D Smith: Old Age Security changes affecting future seniors

The Old Age Security pensionĀ is a monthly benefit available to most Canadians 65 years of age or over.

However, the 2012 federal budget included provisions for changes to future OAS income for seniors.

The changes do not affect anyone who is 54 or older as of March 31, 2012, while those born on or after Feb 1, 1962 will be eligible for OAS at age 67.

Those born between April 1, 1958, and Jan. 31, 1962, will be eligible between ages 65 and 67.

The eligibility age for OAS and Guaranteed Income Supplement (GIS) will start in April 2023, and will be fully implemented by January 2029.

In line with the increase in the OAS/GIS eligibility age, the ages at which the allowance and the allowance for the survivor are provided will also gradually increase from age 60 to 64 (under current rules) to age 62 o 66 starting in April 2023.

This change does not affect anyone who is 49 years of age or older as of March 31, 2012.

Many Canadians in the future will continue to work to age 67 if they financially need to; or supplement income with personal savings or other company pensions prior to age 67.

Many 65-year-olds are fit to work, and many want to continue working.

The past December saw the federal government eliminate the mandatory retirement age, which in most cases was based on age 65.
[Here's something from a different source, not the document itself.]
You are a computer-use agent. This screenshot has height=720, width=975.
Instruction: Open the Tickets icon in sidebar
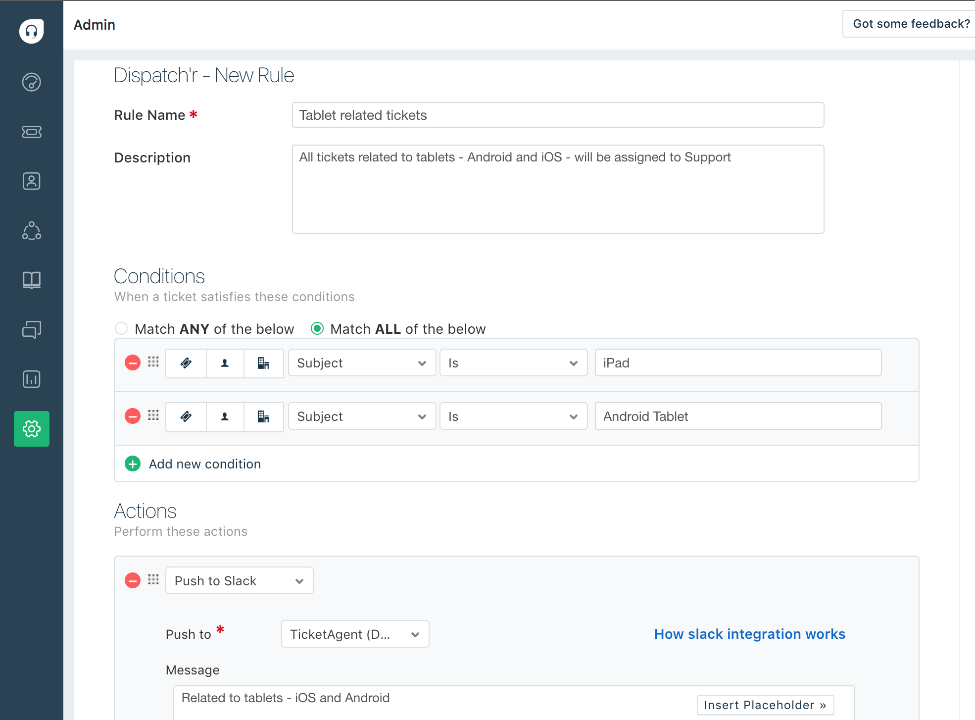pyautogui.click(x=31, y=132)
The average amount of OAS paid monthly now to Canadians over the age of 65 is $510.21, an amount indexed quarterly.

The maximum annual OAS pension is currently $6,481. The maximum annual GIS benefit is $8,788 for single seniors and $11,654 for couples.

For those wishing to work longer, the government will allow for the voluntary deferral of the OAS pension, for up to five years, starting on July 1, 2013.

This gives individuals the option to defer receiving their OAS pension to a later time to subsequently receive a higher, adjusted pension.

This increase is 0.6 per centĀ  for each month of deferred pension.

The government has confirmed the Canada Pension Plan is financially sustainable for at least the next 75 years at the current contribution rate of 9.9 per cent of pensionable earnings. No changes to premiums are proposed at this time.

You can access information on monthly government programs at the website www.servicecanada.gc.ca.

Canadians are living longer and healthier lives.

In 1970, life expectancy was age 69 for men and age 76 for women.

Today, it is 79 for men and 83 for women.

We are living about seven years longer than we did when the OAS pension was introduced in 1952.

Canadians are living longer and hopefully may enjoy working longer with the increased age for OAS and GIS eligibility.

The OAS is the single, largest federal government program.

The changes announced in Economic Action Plan 2012 are necessary to ensure the OAS program remains on a sustainable path, according to the federal government.

The proposed changes to the age of eligibility for the OAS program will not affect anyone who is currently receiving benefits.

This column on the recent changes to the OAS is provided for general consumer information.